Problem set:
1 > From the piece comparing Boris Johnson with Thatcher and Churchill, reproduce the passage from "Boris Johnson thinks" to "should never do." word for word.
2 > List every date in the piece comparing Boris Johnson with Thatcher and Churchill that gives at least a month and a year.

Document section:

• • • •

Sunday 11 October 2020

Boris Johnson isn't Thatcher or Churchill


Boris Johnson thinks he's Churchill. Today's front page of the Sunday People thinks he's Thatcher. He is, of course, neither.

Former Tory Prime Ministers, Margaret Thatcher and Winston Churchill, understood about the obligations of international treaties and how they involve the sharing of sovereignty. 

They also understood about the value of European countries working together for the common good. 

That's something that Britain's current Prime Minister doesn't understand. 

By his government's own admission, their Internal Market Bill will break Britain's international agreement with the European Union, something that Margaret Thatcher said Britain should never do.

The agreement was personally signed by Mr Johnson and he enthusiastically sold it to the nation as "fantastic" and "an oven-ready deal". But now, he doesn't want to honour the deal that he promoted. 

Mr Johnson also doesn't value close alignment with our European neighbours and appears to be willing to impose on Britain the harshest Brexit - a no-deal, WTO Brexit - even though nobody in Britain ever voted for that.

During her tenure as British Prime Minister, Margaret Thatcher would not have countenanced such a policy or point of view.

In a Parliamentary session back in December 1989, about her latest conference with the 11 other leaders of the European Community nations meeting at the European Council in Strasbourg, Mrs Thatcher explained to MPs:

“When you enter into international treaties you voluntarily give up a certain part of your sovereignty, because perhaps you are pooling it with others, because that is the way it has to be done in a world which is very multinational.”

She added about the meeting of Community leaders:

“What emerged most strongly is the degree to which the Community and the 12 member states can act as the driving force in the development of the whole of Europe, at a turning point in the continent’s history.

“The Community should be an example of how free and democratic nations can work ever more closely together, while remaining open to the outside world.

“That is the way in which Britain wants the Community to develop, and, despite disagreements on some points, the Strasbourg Council encourages us to believe that that is how the Community will develop, with Britain playing a very full part.”

And she continued:

“The nations of Europe are drawing closer together for economic purposes.

“That will be a considerable force in the world and should give much greater opportunities for employment in this country and for prosperity in general. It will be very good for all our peoples.”

Mrs Thatcher also famously said that:

Britain does not break Treaties.

 It would be bad for Britain, bad for our relations with the rest of the world and bad for any future treaty on trade we may need to make.

▪ UNION OF BRITAIN AND FRANCE

Conservative Prime Minister, Winston Churchill, also understood about the value of a union of European countries, and the sharing of sovereignty in the right circumstances.

After all, it was during the Second World War that Churchill announced, in June 1940, the ‘Declaration of Union’ between Great Britain and France.

With the full backing of his Cabinet, Churchill stated:

“The two governments declare that France and Great Britain shall no longer be two nations, but one Franco-British Union.

• • • •

Given data:
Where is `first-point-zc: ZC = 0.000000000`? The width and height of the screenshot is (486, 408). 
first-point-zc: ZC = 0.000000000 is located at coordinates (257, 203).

• • • •

Solutions to the tasks:
1 >
Boris Johnson thinks he's Churchill. Today's front page of the Sunday People thinks he's Thatcher. He is, of course, neither.

Former Tory Prime Ministers, Margaret Thatcher and Winston Churchill, understood about the obligations of international treaties and how they involve the sharing of sovereignty. 

They also understood about the value of European countries working together for the common good. 

That's something that Britain's current Prime Minister doesn't understand. 

By his government's own admission, their Internal Market Bill will break Britain's international agreement with the European Union, something that Margaret Thatcher said Britain should never do.

2 >
Sunday 11 October 2020
December 1989
June 1940